Your instructions: Return the records below exactly, leaving nothing out.

(Extracted records)
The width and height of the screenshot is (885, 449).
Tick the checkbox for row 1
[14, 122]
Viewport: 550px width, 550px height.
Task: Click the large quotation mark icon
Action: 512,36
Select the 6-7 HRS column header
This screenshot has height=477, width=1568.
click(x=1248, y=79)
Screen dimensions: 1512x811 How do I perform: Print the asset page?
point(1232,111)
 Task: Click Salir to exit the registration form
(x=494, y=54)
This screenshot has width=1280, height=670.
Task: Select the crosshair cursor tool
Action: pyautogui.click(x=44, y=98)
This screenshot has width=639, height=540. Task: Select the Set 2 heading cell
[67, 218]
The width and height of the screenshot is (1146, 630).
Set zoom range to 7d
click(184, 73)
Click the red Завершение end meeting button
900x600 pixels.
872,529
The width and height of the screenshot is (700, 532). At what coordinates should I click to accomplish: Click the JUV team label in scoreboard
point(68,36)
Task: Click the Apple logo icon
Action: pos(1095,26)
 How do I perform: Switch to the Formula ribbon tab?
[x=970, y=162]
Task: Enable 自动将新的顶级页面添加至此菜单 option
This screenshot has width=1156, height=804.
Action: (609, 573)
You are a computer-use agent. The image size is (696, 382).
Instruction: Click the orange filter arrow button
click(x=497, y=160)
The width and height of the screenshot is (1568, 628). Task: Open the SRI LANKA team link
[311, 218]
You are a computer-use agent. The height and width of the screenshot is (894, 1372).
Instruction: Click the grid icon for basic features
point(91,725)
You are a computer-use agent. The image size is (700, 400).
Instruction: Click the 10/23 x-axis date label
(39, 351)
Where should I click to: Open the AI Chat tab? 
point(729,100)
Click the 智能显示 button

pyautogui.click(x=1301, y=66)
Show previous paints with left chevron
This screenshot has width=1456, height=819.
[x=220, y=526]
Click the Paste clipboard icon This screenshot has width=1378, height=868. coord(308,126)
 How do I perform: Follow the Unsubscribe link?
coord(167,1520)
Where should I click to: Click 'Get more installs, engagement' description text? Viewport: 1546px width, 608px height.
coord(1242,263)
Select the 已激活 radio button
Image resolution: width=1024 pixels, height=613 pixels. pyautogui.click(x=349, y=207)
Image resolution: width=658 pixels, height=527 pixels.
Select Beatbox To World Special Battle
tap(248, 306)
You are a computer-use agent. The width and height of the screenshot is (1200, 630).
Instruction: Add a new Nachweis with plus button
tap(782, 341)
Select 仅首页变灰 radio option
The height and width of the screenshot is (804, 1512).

Task output:
The width and height of the screenshot is (885, 449).
Tick the checkbox for row 1
[14, 122]
Viewport: 550px width, 550px height.
Task: Click the large quotation mark icon
Action: 512,36
Select the 6-7 HRS column header
This screenshot has height=477, width=1568.
click(x=1248, y=79)
Screen dimensions: 1512x811 How do I perform: Print the asset page?
point(1232,111)
 Task: Click Salir to exit the registration form
(x=494, y=54)
This screenshot has width=1280, height=670.
Task: Select the crosshair cursor tool
Action: pyautogui.click(x=44, y=98)
This screenshot has width=639, height=540. Task: Select the Set 2 heading cell
[67, 218]
The width and height of the screenshot is (1146, 630).
Set zoom range to 7d
click(184, 73)
Click the red Завершение end meeting button
900x600 pixels.
872,529
The width and height of the screenshot is (700, 532). At what coordinates should I click to accomplish: Click the JUV team label in scoreboard
point(68,36)
Task: Click the Apple logo icon
Action: pos(1095,26)
 How do I perform: Switch to the Formula ribbon tab?
[x=970, y=162]
Task: Enable 自动将新的顶级页面添加至此菜单 option
This screenshot has width=1156, height=804.
Action: (609, 573)
You are a computer-use agent. The image size is (696, 382).
Instruction: Click the orange filter arrow button
click(x=497, y=160)
The width and height of the screenshot is (1568, 628). Task: Open the SRI LANKA team link
[311, 218]
You are a computer-use agent. The height and width of the screenshot is (894, 1372).
Instruction: Click the grid icon for basic features
point(91,725)
You are a computer-use agent. The image size is (700, 400).
Instruction: Click the 10/23 x-axis date label
(39, 351)
Where should I click to: Open the AI Chat tab? 
point(729,100)
Click the 智能显示 button

pyautogui.click(x=1301, y=66)
Show previous paints with left chevron
This screenshot has width=1456, height=819.
[x=220, y=526]
Click the Paste clipboard icon This screenshot has width=1378, height=868. coord(308,126)
 How do I perform: Follow the Unsubscribe link?
coord(167,1520)
Where should I click to: Click 'Get more installs, engagement' description text? Viewport: 1546px width, 608px height.
coord(1242,263)
Select the 已激活 radio button
Image resolution: width=1024 pixels, height=613 pixels. pyautogui.click(x=349, y=207)
Image resolution: width=658 pixels, height=527 pixels.
Select Beatbox To World Special Battle
tap(248, 306)
You are a computer-use agent. The width and height of the screenshot is (1200, 630).
Instruction: Add a new Nachweis with plus button
tap(782, 341)
Select 仅首页变灰 radio option
The height and width of the screenshot is (804, 1512).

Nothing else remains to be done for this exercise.